Science Direct claims the use of uncrewed Underwater Vehicles has risen consistently since they were introduced in the 1960s, and find their most frequent use in scientific research and data collection. Oceanservice describes Remote Operated Vehicles (ROVs) and Autonomous underwater vehicle (AUVs) as two variations of UUVs, each able to accomplish the same tasks, provided the craft is properly designed.

=== Ecosystem rehabilitation ===
Companies like Duro AUS offer UUVs that can remotely collect and transmit water data for local governments. Duro helps the New York City government collect data around Randall's Island Park Alliance to monitor water quality and wetland health in the East and Harlem Rivers. Another project that Duro is undertaking is in conjunction with the Bronx River Alliance to help rejuvenate the river's wildlife.

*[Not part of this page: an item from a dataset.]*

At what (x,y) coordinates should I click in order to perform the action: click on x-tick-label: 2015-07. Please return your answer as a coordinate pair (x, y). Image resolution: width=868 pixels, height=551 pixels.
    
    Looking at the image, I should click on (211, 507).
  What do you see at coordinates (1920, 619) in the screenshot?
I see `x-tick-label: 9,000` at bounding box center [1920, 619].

Using this data, state and local governments have made key decisions regarding the policies under the New York Ocean Action Plan for adjacent oceans, rivers, and estuaries.

== Concerns ==
A major concern with uncrewed underwater vehicles is communication. Communication between the pilot and uncrewed vehicle is crucial, however there are multiple factors that hinder the connection between the two. One of the major problems involves the distortion of transmissions underwater, because water can distort underwater transmissions and delay them which can be a very major problem in a time sensitive mission. Communications are usually disturbed due to the fact that uncrewed underwater vehicles utilize acoustic waves rather than the more conventional electromagnetic waves. Acoustic wave transmissions are typically delayed between 1–2 seconds, as they move more slowly than other types of waves. Other environmental conditions can also hinder communications such as reflection, refraction, and the absorbing of signal. These underwater phenomena overall scatter and degrade the signal, making UUV communication systems fairly delayed when compared to other communication sources.

A popular navigation system aboard these uncrewed underwater vehicles is acoustic positioning, which is also faced with the same problems as acoustic communication because they use the same system. The Royal Netherlands Navy has published an article detailing their concerns surrounding uncrewed marine vehicles. The Royal Netherlands Navy is strongly concerned with the ability of UUV's to evade detection and complete tasks not possible in manned vessels. The adaptability and utility of uncrewed Underwater vehicles means it will be difficult to predict and counter their future actions.
Over the last few years, projects like TWINBOT are developing new ways of communication among several GIRONA500 AUVs.